CLEVELAND 3, MINNESOTA 1 IN CLEVELAND
Date: Tuesday, April 28.
Batting stars: Brant Alyea was 2-for-3 with a walk and a stolen base. Leo Cardenas was 2-for-4.
Pitching stars: Jim Perry pitched a complete game, giving up three runs (one earned) on seven hits and no walks and striking out five.
Opposition stars: Tony Horton was 2-for-4 with a double and two RBIs. Vada Pinson was 2-for-4 with a double. Roy Foster was 2-for-4. Barry Moore pitched eight innings, giving up one run on six hits and three walks and striking out four.

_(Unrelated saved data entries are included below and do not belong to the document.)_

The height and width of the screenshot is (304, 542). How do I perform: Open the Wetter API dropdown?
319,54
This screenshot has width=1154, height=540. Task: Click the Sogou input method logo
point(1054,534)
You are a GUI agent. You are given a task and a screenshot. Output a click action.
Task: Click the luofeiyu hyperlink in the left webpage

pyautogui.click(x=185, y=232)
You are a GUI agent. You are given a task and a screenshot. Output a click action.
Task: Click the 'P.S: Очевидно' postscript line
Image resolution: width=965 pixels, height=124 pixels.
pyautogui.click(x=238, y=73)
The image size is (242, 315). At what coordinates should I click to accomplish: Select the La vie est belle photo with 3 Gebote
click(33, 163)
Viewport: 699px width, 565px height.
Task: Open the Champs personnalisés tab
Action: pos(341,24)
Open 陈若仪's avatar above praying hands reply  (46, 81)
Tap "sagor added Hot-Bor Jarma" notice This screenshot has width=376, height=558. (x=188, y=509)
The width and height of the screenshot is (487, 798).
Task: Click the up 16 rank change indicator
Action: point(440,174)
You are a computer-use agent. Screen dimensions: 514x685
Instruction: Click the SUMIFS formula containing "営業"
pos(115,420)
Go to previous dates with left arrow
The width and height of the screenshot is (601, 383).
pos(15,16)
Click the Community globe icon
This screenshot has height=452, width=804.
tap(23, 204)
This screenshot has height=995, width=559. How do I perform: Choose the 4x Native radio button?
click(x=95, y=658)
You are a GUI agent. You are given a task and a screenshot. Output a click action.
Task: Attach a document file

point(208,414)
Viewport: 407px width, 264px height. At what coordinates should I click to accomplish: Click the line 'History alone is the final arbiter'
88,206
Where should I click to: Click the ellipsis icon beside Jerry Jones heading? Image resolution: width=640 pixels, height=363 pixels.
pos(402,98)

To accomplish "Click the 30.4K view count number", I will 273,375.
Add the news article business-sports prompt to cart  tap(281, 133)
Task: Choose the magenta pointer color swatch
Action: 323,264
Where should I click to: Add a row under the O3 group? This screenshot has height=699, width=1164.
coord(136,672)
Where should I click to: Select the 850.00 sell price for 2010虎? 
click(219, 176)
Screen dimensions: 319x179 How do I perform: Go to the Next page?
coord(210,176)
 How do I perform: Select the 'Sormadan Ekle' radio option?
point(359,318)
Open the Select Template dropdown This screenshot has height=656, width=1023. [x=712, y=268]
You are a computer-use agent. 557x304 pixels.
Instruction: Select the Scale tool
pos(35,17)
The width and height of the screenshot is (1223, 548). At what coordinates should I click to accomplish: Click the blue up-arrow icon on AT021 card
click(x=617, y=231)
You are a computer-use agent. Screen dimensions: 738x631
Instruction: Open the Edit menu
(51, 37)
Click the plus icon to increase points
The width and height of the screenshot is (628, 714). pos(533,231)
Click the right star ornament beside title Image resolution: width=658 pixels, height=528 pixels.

The game: The Twins got two singles in the second but did not score. They got on the board in the third when Cesar Tovar hit a one-out triple and scored on a Cardenas single. The Indians tied it in the fifth when singles by Horton and Foster put men on first and third with none out and a double play brought a run home.
The Twins missed chances in the seventh and eighth. In the seventh Alyea singled and stole second and Frank Quilici was intentionally walked, putting men on first and second with two out and bringing up Perry. He reached on an error, but Alyea was thrown out trying to score from second, ending the inning. In the eighth, Cardenas singled and two-out walks to Tony Oliva and Alyea loaded the bases, but Rich Reese fouled out to end the inning.
It cost them, because Cleveland broke through in the ninth. After Killebrew missed a foul popup, Ted Uhlaender singled with one out. He was forced out, but a single by Pinson put men on first and second with two down. Horton then hit a two-run double, making it 3-1 Indians. The Twins got the leadoff man on in the ninth when Paul Ratliff was hit by a pitch, but the next three batters flied out.
WP: Moore (2-1).
LP: Perry (3-1).
S: Phil Hennigan (1).
Notes: Quilici remained at second base in the absence of Rod Carew. The Twins used three pinch-hitters in the ninth. Ratliff batted for George Mitterwald, Jim Holt batted for Quilici, and Charlie Manuel batted for Perry.
Alyea raised his average to .413. Tovar was 1-for-5 and was batting .329. Oliva was 0-for-3 and was batting .324. Killebrew was 0-for-4 and was batting .308. Perry had an ERA of 2.19.
Mitterwald was 1-for-3 and was batting .170.
It's always fun to second-guess fifty-year-old managerial decisions. In the seventh, with a man on second and two out, Cleveland manager Alvin Dark intentionally walked Quilici, bringing up the pitcher's spot. Quilici was not a very good batter (career .214/.281/.287). He was better than Perry, but not by a lot (career .199/.228/.247). And, of course, there was the chance that Bill Rigney would use a pinch-hitter. Dark either was confident that Rigney would not do that or was thinking that at least that would get Perry (who was pitching well) out of the game. The Twins pinch-hitting options were not particularly good, as you can see from the three they used in the ninth. At any rate, Rigney did not use a pinch-hitter, and while Perry did reach on an error the Twins did not score.
Barry Moore was a decent pitcher for a few seasons, but that's all. He posted ERAs in the mid-threes for Washington from 1966-1968, which isn't terrible but is not as impressive as it sounds when you remember the era. His ERA went up to 4.30 in 1969 and the Senators traded him to Cleveland. He moved on to the White Sox in mid-June and did not pitch well for them. He was traded to the Yankees after the 1970 season, later moved on to Pittsburgh, but never got out of AAA for the rest of his career, which ended after the 1973 season. This game would be the next-to-last win of his career. "Barry" was actually his middle name. It would've been really cool if his given first name was "Lionel" or "Drew" or something like that, but in fact it was "Robert".
Record: The Twins were 10-6, in second place in the American League West, one game behind California.